▶ **SUPPLIED PASSAGE**:
Evaluation of different submissions incorporates the following:
- Component Matching: Do the individual components of the SELECT, WHERE, GROUP BY, and ORDER BY clauses match? Are the extracted KEYWORDS correct?
- Exact Matching: Do all of the above components match exactly?
- Execution Accuracy: Is the answer correct?
- SQL Hardness: Queries are divided into four levels (easy, medium, hard, and extra hard) and weighted accordingly for the final evaluation.
There are a few variations of the Spider dataset that are used to evaluate the robustness and generalizability of models under different perturbations, such as Spider-Syn (used to test how well text-to-SQL models adapt to synonym substitution) and Spider-DK (tests how well text-to-SQL models incorporate added domain knowledge).
- Size: 919.2 MB
- Data points: 10,181 questions and 5,693 unique complex SQL queries
- Databases: 200
- Domains: 138
Spider does not include the performance of out-of-the-box LLMs on their leaderboard. The best performing model comes from Mohammed Pourreza, a University of Alberta postgraduate student who has recently joined the Dataherald team! Mo’s approach leverages a range of prompting techniques, including decomposed prompting and chain-of-thought prompting. By employing these strategies alongside GPT-4, their approach outperformed all other submissions, achieving a 85.3% execution accuracy on the hold-out test set of Spider.

▶ **PROBLEMS AND TASKS**:
1. Retype the stretch of the Spider benchmark passage from "- SQL Hardness: Queries" through "added domain knowledge).".
2. Write what comes next in the passage on the Spider text-to-SQL benchmark, starting after its final sentence.

▶ **RECORD EXTRACTS**:

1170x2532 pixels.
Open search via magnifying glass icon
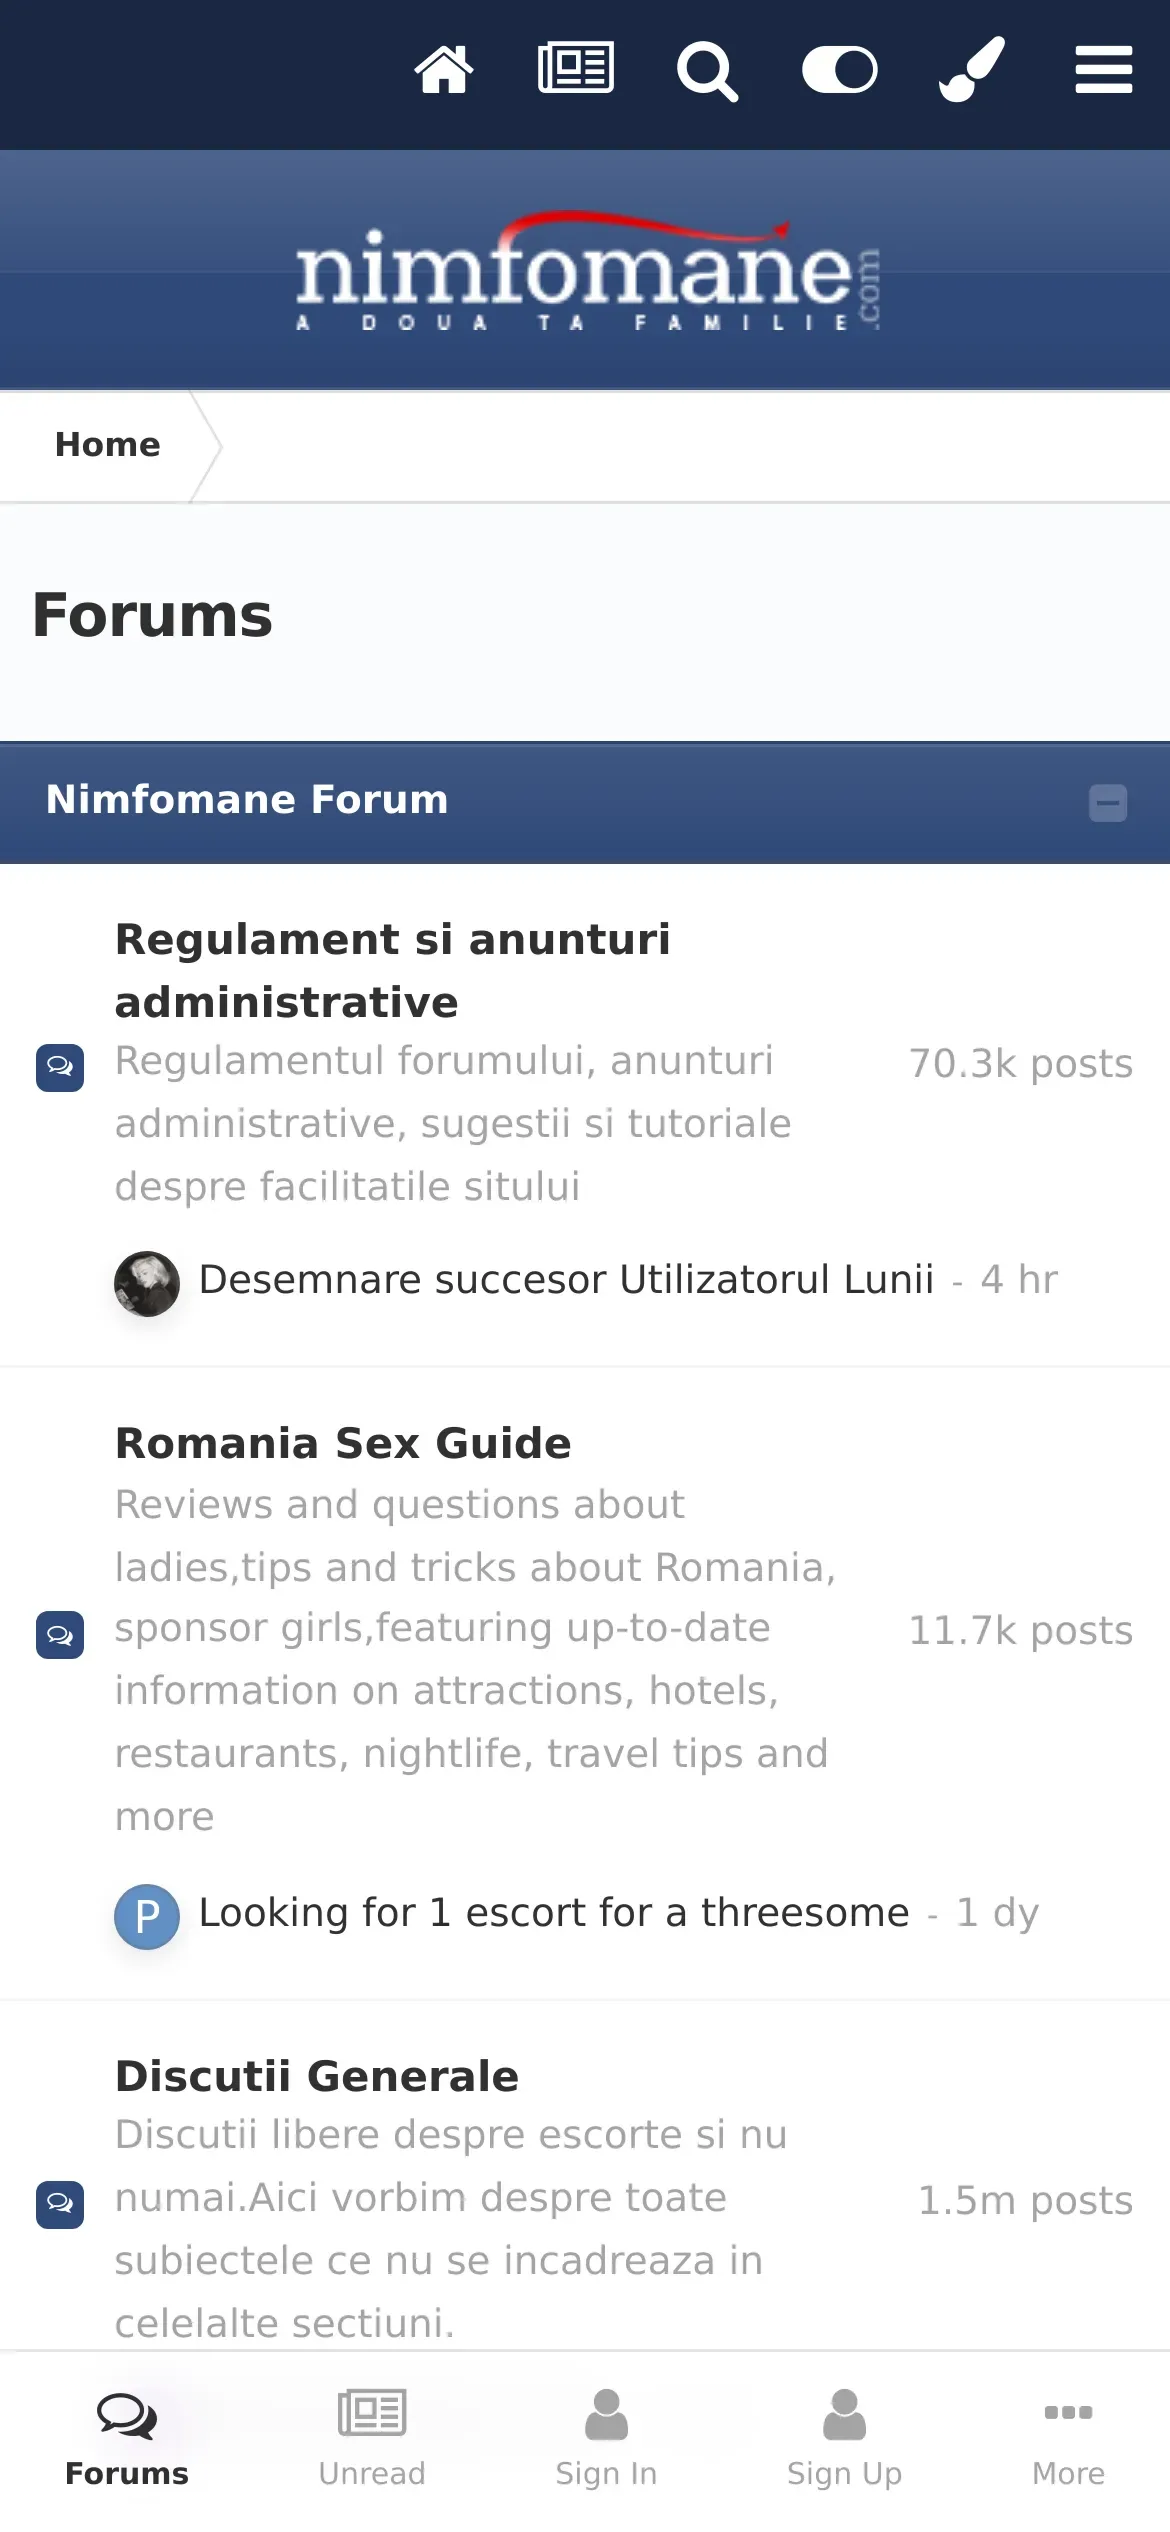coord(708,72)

==

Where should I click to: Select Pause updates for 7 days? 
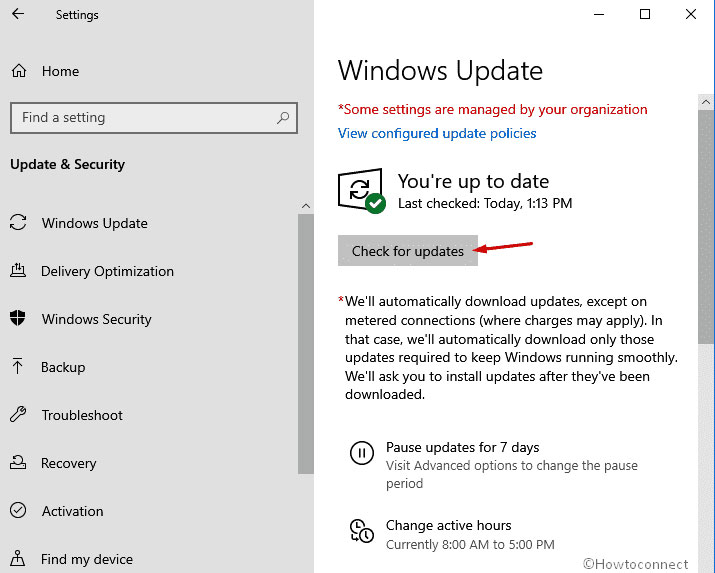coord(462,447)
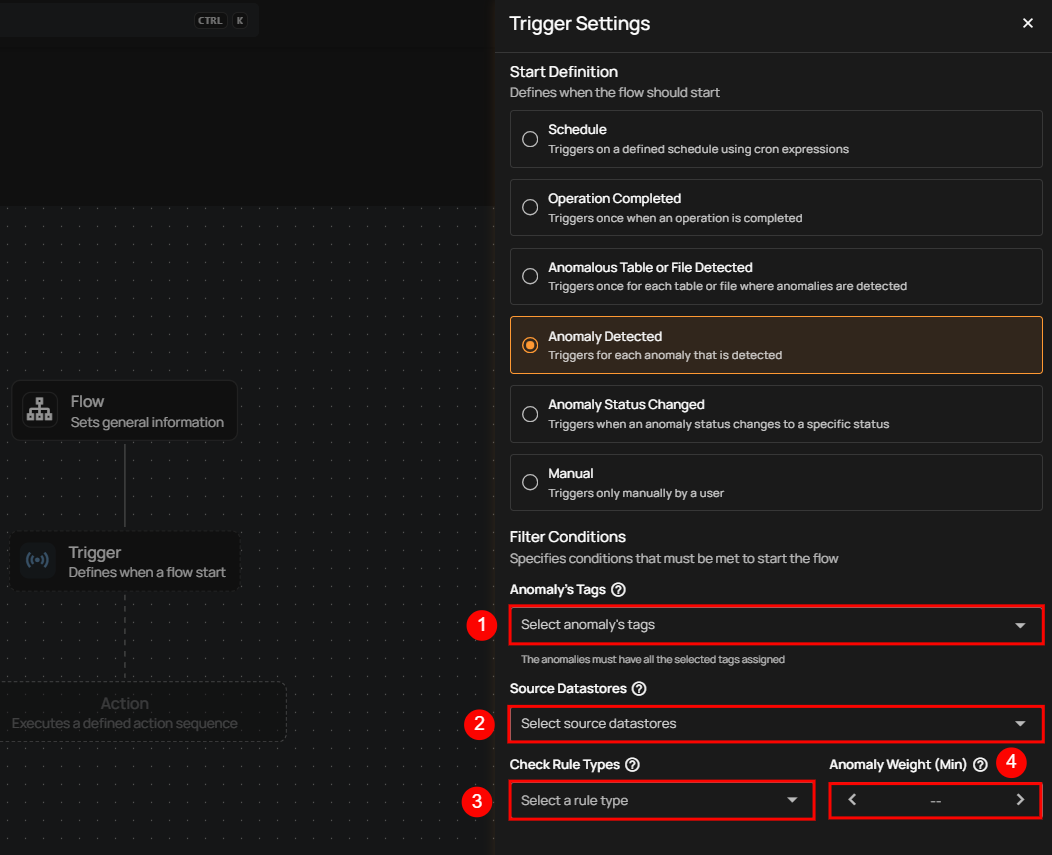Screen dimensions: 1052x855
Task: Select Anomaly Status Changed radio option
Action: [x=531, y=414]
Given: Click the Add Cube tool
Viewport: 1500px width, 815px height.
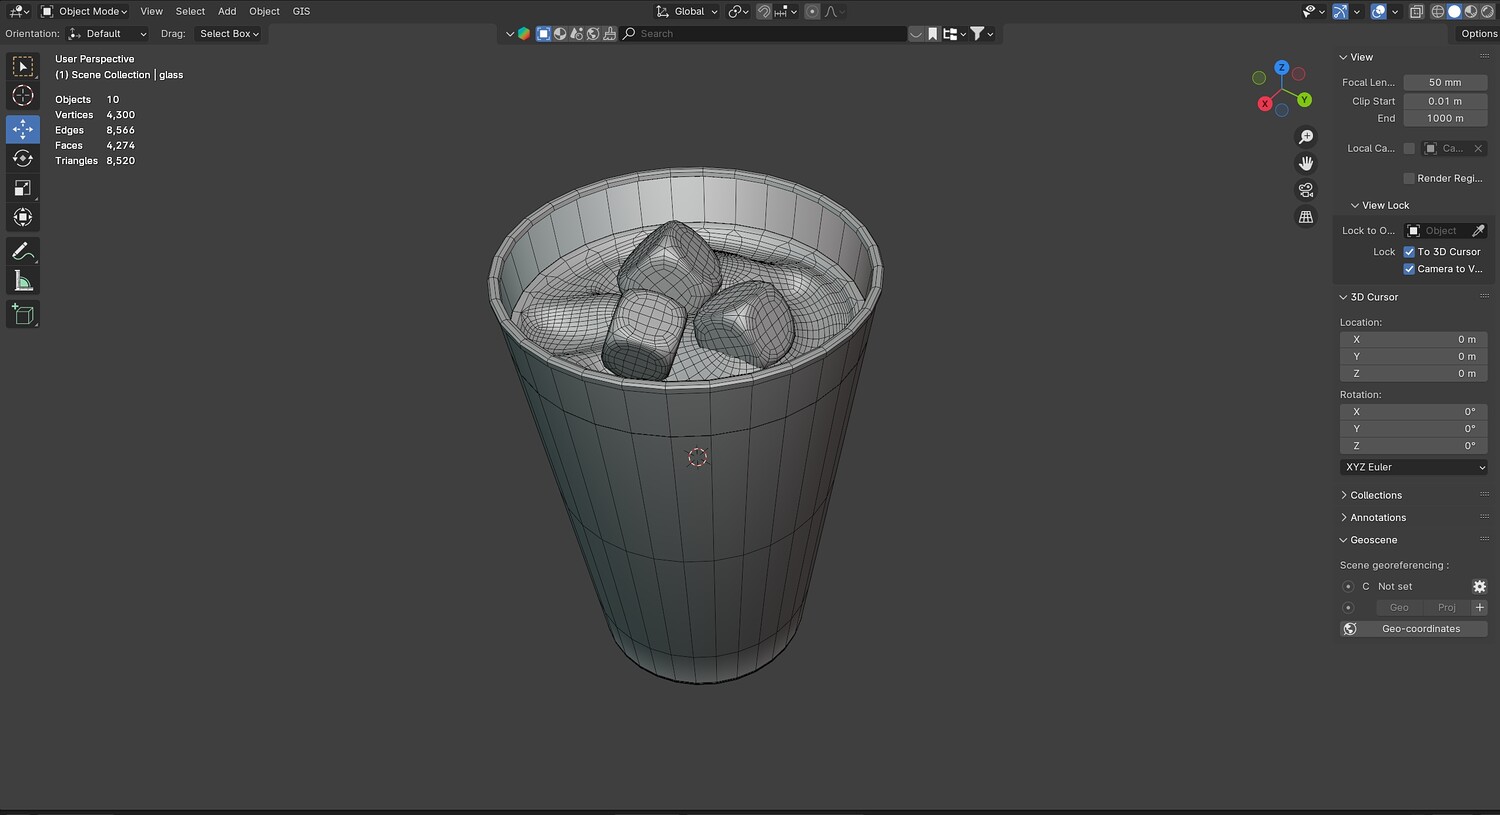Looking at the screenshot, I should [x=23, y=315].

▶ **ACTIVITY ANSWERS**:
1.
- SQL Hardness: Queries are divided into four levels (easy, medium, hard, and extra hard) and weighted accordingly for the final evaluation.
There are a few variations of the Spider dataset that are used to evaluate the robustness and generalizability of models under different perturbations, such as Spider-Syn (used to test how well text-to-SQL models adapt to synonym substitution) and Spider-DK (tests how well text-to-SQL models incorporate added domain knowledge).

2.
This dataset was compiled by researchers from multiple global institutions to be more realistic than WikiSQL and Spider.
- Because the data was collected from real-world scenarios, they retain their original, “dirty” format.
- It also provides external knowledge, similar to how real-world developers may have external knowledge from metadata, docs, or other existing context stores.
The BIRD dataset also underscores the importance of efficient queries. The evaluation method for BIRD is the first to include a Valid Efficiency Score (VES), a new metric designed to measure the efficiency along with the usual execution correctness of a provided SQL query.
- Size: 33.4 GB
- Data points: 12,751 unique question-SQL pairs
- Databases: 95 (80 for training, 15 for evaluation)
- Domains: 37
For both EX (execution accuracy) and VES (Valid Efficiency Score), GPT-4 tops the current leaderboard. However, the famous LLM’s performance still leaves a lot to be desired, trailing far behind human performance.
The only approach that even cracks the top-5 is a collaboration between Alibaba’s DAMO (Academy for Discovery, Adventure, Momentum and Outlook), Hong Kong University, and The University of Illinois Urbana-Champagne, which builds on ChatGPT with Chain-of-Thought prompting. However, this solution severely underperforms even GPT-4.
Advancements in LLMs have opened the door, but only ever so slightly, for complex problems like text-to-SQL. Sure, simple questions with simple answers can be handled quite reliably, but no solution exists currently in the market that can even come close to human performance on even slightly more complex queries. However, when we DO develop one, these benchmarks will be the first to let us know.